Nano Paves the Way for Advanced Devices
July 3, 2017
The Jerusalem Post — BGU and Weizmann Institute scientists have produced nanomaterials that can lead to new optoelectric devices and sensors, highly efficient rechargeable batteries and new superconducting capabilities.
Profs. Jeffrey Gordon and Daniel Feuermann, of BGU’s Alexandre Yersin Department of Solar Energy and Environmental Physics in the Jacob Blaustein Institutes for Desert Research, worked alongside Weizmann’s Prof. Reshef Tenne to produce the stunning new varieties of nanostructures.
Made up of metal cores within shells of inorganic compounds, the nanostructures can be generated in a lab safely, rapidly and with a high yield. The structures feature remarkable optical, electronic, catalytic, and mechanical properties.

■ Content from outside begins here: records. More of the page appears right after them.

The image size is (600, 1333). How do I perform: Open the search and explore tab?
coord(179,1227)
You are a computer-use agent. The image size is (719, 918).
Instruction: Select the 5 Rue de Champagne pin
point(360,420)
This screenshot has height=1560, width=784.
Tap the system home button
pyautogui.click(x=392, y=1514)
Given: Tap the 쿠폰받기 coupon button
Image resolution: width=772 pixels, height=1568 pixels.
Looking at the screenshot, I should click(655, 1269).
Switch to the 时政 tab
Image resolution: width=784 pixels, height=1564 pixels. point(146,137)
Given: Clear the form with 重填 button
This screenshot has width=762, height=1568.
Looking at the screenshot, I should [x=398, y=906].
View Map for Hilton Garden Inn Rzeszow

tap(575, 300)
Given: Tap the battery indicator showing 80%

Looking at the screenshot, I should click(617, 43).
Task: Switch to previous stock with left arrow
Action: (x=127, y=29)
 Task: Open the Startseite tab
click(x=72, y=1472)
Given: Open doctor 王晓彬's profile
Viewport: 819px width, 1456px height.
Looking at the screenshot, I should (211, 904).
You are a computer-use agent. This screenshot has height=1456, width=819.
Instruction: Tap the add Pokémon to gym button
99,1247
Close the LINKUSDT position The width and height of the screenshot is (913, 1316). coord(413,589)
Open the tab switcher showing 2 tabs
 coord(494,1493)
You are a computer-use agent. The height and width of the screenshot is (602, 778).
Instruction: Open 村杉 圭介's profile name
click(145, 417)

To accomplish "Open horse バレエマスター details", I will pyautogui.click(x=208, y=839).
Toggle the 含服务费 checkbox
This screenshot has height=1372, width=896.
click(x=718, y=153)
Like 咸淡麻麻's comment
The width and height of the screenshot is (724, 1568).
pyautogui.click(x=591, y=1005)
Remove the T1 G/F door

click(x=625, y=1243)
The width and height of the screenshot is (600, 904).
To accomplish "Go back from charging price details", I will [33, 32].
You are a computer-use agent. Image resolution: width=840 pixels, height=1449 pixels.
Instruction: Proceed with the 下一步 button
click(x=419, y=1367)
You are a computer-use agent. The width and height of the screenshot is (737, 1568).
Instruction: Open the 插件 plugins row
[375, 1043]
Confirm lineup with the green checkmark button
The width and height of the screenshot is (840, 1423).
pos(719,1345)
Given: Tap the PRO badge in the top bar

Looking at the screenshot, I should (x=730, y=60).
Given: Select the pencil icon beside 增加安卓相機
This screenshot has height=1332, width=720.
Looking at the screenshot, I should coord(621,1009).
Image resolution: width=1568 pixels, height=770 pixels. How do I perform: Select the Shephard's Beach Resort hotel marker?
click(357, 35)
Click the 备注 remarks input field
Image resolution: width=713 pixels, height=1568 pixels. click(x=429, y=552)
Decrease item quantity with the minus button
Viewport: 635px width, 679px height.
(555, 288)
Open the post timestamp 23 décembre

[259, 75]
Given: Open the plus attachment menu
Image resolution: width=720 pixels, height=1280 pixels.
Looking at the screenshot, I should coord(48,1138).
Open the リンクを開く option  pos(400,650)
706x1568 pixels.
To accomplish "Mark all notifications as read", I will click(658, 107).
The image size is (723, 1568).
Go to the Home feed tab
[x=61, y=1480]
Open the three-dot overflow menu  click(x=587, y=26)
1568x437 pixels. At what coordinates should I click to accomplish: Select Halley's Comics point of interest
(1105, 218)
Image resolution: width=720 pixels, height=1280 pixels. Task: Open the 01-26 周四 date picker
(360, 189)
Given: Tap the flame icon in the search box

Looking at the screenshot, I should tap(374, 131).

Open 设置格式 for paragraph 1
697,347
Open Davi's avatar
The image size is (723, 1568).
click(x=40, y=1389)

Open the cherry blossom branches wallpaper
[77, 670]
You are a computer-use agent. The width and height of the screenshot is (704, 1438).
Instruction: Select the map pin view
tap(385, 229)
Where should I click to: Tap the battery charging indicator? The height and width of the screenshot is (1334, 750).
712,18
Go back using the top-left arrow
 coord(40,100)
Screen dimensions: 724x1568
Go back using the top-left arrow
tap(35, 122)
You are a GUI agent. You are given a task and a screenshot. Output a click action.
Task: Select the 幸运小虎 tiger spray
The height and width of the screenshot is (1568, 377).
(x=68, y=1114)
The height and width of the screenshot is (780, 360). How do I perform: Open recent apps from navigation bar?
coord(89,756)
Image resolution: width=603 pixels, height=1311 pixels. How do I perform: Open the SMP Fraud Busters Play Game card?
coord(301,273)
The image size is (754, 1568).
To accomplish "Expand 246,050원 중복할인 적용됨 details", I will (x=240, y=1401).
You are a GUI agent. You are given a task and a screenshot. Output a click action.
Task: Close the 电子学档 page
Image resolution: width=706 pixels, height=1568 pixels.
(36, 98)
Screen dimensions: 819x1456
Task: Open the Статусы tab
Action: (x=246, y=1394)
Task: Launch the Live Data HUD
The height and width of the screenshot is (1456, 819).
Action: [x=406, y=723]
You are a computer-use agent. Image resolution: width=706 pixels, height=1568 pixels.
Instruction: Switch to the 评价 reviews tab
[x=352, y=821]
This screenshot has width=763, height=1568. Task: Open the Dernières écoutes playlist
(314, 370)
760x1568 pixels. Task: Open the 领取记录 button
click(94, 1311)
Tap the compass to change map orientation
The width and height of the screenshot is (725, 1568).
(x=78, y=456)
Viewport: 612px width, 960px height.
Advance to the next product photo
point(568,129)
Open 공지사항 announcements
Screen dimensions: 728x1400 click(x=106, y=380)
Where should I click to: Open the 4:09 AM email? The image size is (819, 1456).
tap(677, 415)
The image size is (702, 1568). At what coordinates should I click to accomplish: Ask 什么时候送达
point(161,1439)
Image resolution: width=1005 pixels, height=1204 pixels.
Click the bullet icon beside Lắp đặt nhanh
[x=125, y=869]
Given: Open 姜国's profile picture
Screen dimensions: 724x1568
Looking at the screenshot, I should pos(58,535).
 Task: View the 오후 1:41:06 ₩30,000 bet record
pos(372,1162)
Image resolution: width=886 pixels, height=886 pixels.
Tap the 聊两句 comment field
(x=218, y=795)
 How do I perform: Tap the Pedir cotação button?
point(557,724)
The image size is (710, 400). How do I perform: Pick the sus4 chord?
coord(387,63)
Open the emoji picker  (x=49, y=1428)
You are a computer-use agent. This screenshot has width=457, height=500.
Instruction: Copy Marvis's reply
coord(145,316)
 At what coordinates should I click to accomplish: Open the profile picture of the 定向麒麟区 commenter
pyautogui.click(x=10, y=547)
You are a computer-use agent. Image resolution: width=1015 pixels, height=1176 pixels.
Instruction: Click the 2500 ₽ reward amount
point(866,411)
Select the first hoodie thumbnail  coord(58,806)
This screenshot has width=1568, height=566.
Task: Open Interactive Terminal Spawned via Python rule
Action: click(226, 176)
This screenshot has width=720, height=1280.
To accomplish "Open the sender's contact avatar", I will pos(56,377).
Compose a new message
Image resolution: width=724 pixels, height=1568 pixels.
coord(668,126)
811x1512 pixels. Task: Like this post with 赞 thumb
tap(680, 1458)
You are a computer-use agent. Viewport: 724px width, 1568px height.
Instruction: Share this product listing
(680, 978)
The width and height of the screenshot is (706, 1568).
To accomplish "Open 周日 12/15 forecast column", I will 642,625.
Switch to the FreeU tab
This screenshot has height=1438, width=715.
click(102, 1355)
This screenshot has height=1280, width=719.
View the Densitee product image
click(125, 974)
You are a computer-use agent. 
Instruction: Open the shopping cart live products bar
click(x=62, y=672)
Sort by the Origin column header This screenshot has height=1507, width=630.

The research was made possible with help from an advanced solar furnace designed and built by Profs. Gordon and Feuermann in their lab at BGU’s Sede Boqer Campus. The ultra-high temperature conditions created in the solar furnace — it can achieve temperatures approaching 3,000 degrees Celsius (5,432 degrees Fahrenheit) — are necessary to synthesize the unique nanostructures.
“A single solar procedure can generate a variety of core-shell and hollow nanostructures,” the researchers explain in a paper published in the journal Nano.
Geared toward generating valued new materials for human technology, rather than simply producing heat, electricity or fuels, this use of immensely concentrated sunlight in the service of fundamentally new nanomaterials represents a new paradigm for solar energy.
While the full capabilities of the nanostructures are still being studied, their unique properties suggest their future applications could be many.